Once we were there, things heated up a bit. The tongue-sticking turned more violent. Her teeth came out. She was biting my neck, my ear, even drawing a little blood from my bottom lip. It was hot. I took off my shirt and she went for my stomach, licking and biting all the skin in reach. At one point, though, she actually bit in hard enough that she ended up with some of my flesh in her mouth. Now, I’ve had some sexual experiences before, so I know things like this happen when girls get carried away, but usually they freak out that they’re taking it too far and stop. She just licked up the blood pouring down her lips and starting chewing on my stomach flesh, savoring it like pumpkin pie. And that was even sexier. It wasn’t until she tried to use my “A History of Russia” textbook to crack open my skull that I decided she was probably a zombie, which, frankly, I thought was totally fine. As long as we used protection, what harm could come from zombie-sex?

-Lolita De Palma
A more realistic Princeton horror story
@PrincetonStudent’s Twitter Account 10/27
4:03 p.m.: studying in Frist — someone come visit me!

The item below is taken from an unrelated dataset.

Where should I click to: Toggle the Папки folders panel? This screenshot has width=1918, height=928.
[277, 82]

4:53 p.m.: dear freshman piano player: stop playing vanessa carlton or i will scream
5:01 p.m.: need coffee
5:07 p.m.: crap — coffee spill. Out damned spot!
5:15 p.m.: heading to Firestone #sensorydeprivation
5:25 p.m.: top floor of Firestone, considering throwing myself off
6:02 p.m.: down to the only place no tour groups go: C level
6:33 p.m.: to study or not to study in a random open carrel?

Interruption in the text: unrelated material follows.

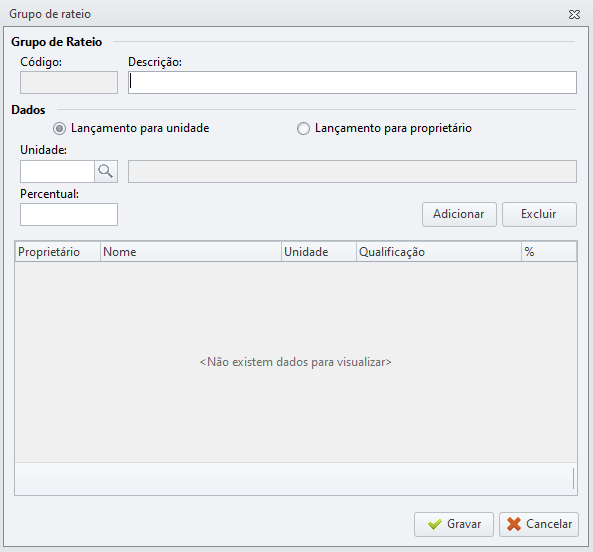This screenshot has height=552, width=593.
Task: Click the read-only unit name field
Action: 352,171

6:50 p.m.: #thatawkwardmoment when you’re sitting in someone’s carrel when they walk in
8:14 p.m.: ten pages done #winning
8:39 p.m.: thank god it’s so easy to find a specific book in Firestone, because i’m really excited about having to look for one
8:55 p.m.: not sure where i am, but it smells like moldy paper and academia
9:09 p.m.: why don’t they ever turn on the lights down here?
9:34 p.m.: seriously worried, someone come find me?
9:46 p.m.: Praise Woodrow Wilson! made it back to my carrel
9:49 p.m.: crap — overenthusiastically shut the door, and it’s not opening
10:11 p.m.: still not opening.
10:23 p.m.: can’t txt anyone — thank god Firestone basement has such great cell phone service, in addition to organization!
10:38 p.m.: just going to try and concentrate on my paper — some1 will come by
10:52 p.m.: getting stuffy in here, kinda hard to breathe
11:24 p.m.: five pages left! #winningagain
12:01 a.m.: why did the light in here just go off?
12:02 a.m.: and all the lights outside are off.
12:05 a.m.: #justrealized i haven’t seen anyone in the past 5 hours
12:12 a.m.: why won’t this door open??? what kind of door locks from the inside? #reallysmart, Princeton
12:23 a.m.: i can’t hear anything in here
12:24 a.m.: i wonder if anyone can hear me? to shout or not to shout from inside the carrel?
12:47 a.m.: come to Firestone basement if you want to hear a crazy person screaming their head off
12:49 a.m.: but seriously, please come and find me
12:54 a.m.: how is it that i have 147 twitter followers, and not one of you has come to get me yet???
1:09 a.m.: this must be a joke
1:14 a.m.: someone’s just trying to keep me from turning in my paper and throwing off the grade curve, that’s it
1:33 a.m.: exhausted — to sleep, or not to sleep?
1:45 a.m.: but if i fall asleep, how will anyone see me?
4:40 p.m. (10/28): just woke up, and i’m not in my dorm…?
4:43 p.m.: oh crap.
5:01 p.m.: paper finished and emailed! after 17 minutes of frantic writing #nightmare
5:03 p.m.: how do i get out of here?